Esatto, i veneti sono gran lavoratori, e il mantra qui è “lavorare duro”. Quando sei venuto qua con i tuoi studenti per il MUSTer (il master di FiordiRisorse che si svolge dentro le aziende, N.d.R.), hai visto che oltre ai valori noi abbiamo introdotto anche gli “even over”, i “piuttosto che” che mettono in crisi i modelli tradizionali: “Speed even over perfection”, che vuol dire: Andiamo veloci adesso che dobbiamo cambiare l’azienda piuttosto che essere perfetti; forse non sarà tutto al 100%, ma va comunque bene; non aspettiamo di essere perfetti per fare cambiamento, iniziamo a farlo.

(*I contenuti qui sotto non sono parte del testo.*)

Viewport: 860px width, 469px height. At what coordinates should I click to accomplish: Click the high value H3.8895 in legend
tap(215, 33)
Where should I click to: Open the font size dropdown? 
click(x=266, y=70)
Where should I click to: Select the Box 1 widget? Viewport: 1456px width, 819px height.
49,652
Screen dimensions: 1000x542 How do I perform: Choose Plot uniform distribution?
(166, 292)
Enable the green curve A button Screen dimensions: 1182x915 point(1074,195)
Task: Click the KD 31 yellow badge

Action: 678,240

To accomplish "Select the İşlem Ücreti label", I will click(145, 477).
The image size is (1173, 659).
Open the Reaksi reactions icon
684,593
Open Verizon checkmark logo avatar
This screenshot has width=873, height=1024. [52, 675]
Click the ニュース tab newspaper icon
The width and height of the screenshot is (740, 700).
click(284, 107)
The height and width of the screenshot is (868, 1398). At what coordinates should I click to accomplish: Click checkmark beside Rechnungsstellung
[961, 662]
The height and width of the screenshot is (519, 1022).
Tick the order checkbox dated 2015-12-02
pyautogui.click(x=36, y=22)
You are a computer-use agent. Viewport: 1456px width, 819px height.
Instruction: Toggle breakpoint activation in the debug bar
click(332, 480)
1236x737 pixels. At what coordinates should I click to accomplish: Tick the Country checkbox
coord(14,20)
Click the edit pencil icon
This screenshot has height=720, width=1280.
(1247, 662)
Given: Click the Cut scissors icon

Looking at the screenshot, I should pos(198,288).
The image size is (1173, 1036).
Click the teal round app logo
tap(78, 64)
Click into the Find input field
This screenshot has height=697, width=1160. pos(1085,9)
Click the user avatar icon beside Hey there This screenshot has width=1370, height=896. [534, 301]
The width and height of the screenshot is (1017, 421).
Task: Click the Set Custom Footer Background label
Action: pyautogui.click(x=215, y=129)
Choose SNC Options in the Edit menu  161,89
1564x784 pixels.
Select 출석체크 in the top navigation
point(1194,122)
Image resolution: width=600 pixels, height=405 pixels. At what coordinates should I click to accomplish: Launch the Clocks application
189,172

L’altro è “performance even over hard work”, ovvero: Ci interessano i risultati piuttosto che il lavoro duro. Durante le valutazioni delle persone mi parlano di lavoratori incredibili che stanno in azienda venti ore al giorno e lavorano il fine settimana, ma io voglio solo sapere se sta raggiungendo gli obiettivi richiesti. Non mi interessa se lavora dieci ore al giorno, o dodici o quattro. Ci sono Persone più brave di me che riescono a fare il mio lavoro in meno ore, e se le fa da casa o le fa dall’ufficio, sempre che rispetti i nostri valori, che rispetti i propri colleghi, che lavori in collaborazione, a me non interessa. Guarda: tu oggi sei ad Arezzo, io sono a Castel d’Azzano, e ci stiamo capendo alla perfezione; riusciamo anche a ridere e a creare relazione. Perché questi metodi non li abbracciamo, invece di resistere? I blocchi culturali riguardano soprattutto i manager, o meglio, i capi che hanno bisogno di comando e controllo, per i quali è importante stare dodici ore in ufficio, ma non è importante sapere che cosa fai in quelle dodici ore.
Non mi sembri il classico manager italiano stressato. Come gestisci la tua giornata?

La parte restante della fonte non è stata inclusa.